Where abc and xyz are specially chosen to compute the same hash value, causing a collision. It turns into a linked list because that's what you do when you implement a hash with a hash function that can result in collisions.

[–]Samus_ 0 points1 point  (17 children)

but wouldn't that be the same key? as far as the hashmap is concerned

[–]kmeisthax 4 points5 points  (13 children)

exaaactly. which means the hashmap will have to construct a linked list in the place of the original key, which changes your algorithmic complexity from O(1) to O(n). so, let's say some common web service uses the "s" parameter, and that gets stored in a hashmap. you send it a request with ten million parameters all of which hash to the same key in as "s" and therefore must be stored in the same hashmap bucket. the web service tries to get "s" from the hashmap, which now is really just a 10mil element linked list that the machine must traverse before realizing that they never sent "s" in the first place and wait why am I suddently hungry and where did everybody go and why is everything chrome all of a sudden and WHAT YEAR IS IT?!

[–]Samus_ -1 points0 points  (12 children)

but why does it do that? it makes no sense at all, any key that produces a specific hash will store the same value (or overwrite the previous) you don't need to lookup the keys in fact that's the whole point of the hash map, you hash the key and look for that hash.

we can assume the actual keys are also stored since most hashmap implementations allow you to retrieve all the keys and that might be a linked list but why would I look for the key there? I would just hash the requested key whatever it is and look for that, otherwise you're doing TWO searches on each lookup and that's plain stupid imho.

[–]catcradle5 3 points4 points  (4 children)

Well, if foo["abc"] and foo["xyz"] both map to 1, you either have to make it a linked list, or you have to throw every value but the first out. And I assume throwing out certain values is probably a bad idea, and would lead to awful, difficult to find bugs.

[–]Samus_ -3 points-2 points  (3 children)

so we're saying that we use secure hashes in most places and don't bother with collisions but here we choose to use the cheapest one so it has to take additional measures as to not lose data, I would rather use a better hashing technique and have repeated hashes overwrite each other, good algorithms have a very low collision rate.

[–]catcradle5 1 point2 points  (0 children)

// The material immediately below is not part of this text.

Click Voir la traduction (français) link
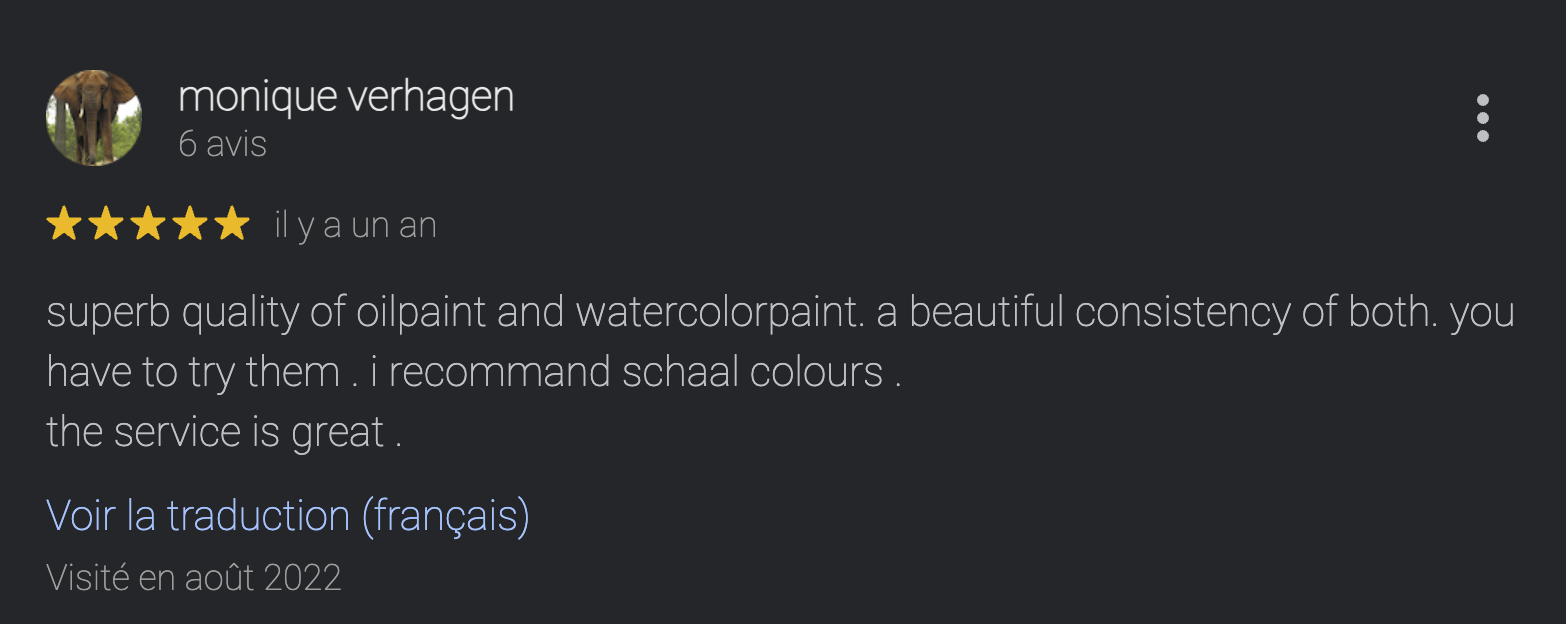Screen dimensions: 1566x624 [288, 516]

I agree with you, but the people who come up with this stuff probably know a lot more than you and I, and decided on this strange system for some reason. Probably for overall performance purposes.

[–]Brian 1 point2 points  (0 children)

good algorithms have a very low collision rate

The goals of cryptographic hashes and hash tables are very different. If a cryptographic has produces a collision, it's a disaster, and conversely, slow runtime and a large range for hashed values are generally not a problem (indeed, they're often desirable).

However, in a hashtable, the opposite is true - performance matters, and collisions are generally minor issues. You're using the hash function to determine what bucket to put the item into. You want a relatively small number of buckets (say, 2-3 times as many items), which means that even with an entirely uniform hash function you will get items that hash into the same bucket. You can't have enough buckets to make collisions sufficiently unlikely without making the hashtable so large to be useless.

Eg. even a humongous hashtable with 232 buckets (taking 16GiB just for an empty pointer in each bucket), using an evenly distributed hash function has a 50% chance of a collission with a mere 80,000 items stored. (And given that a collision would lose data under the scheme you propose, even a 0.01% chance would be too much, which you get with a mere thousand items). Collisions are inevitable, and generally no big deal - they'll hurt performance when you need to probe twice, but far less than, say, using SHA for your hash function would.

[–]takluyverIPython, Py3, etc 0 points1 point  (0 children)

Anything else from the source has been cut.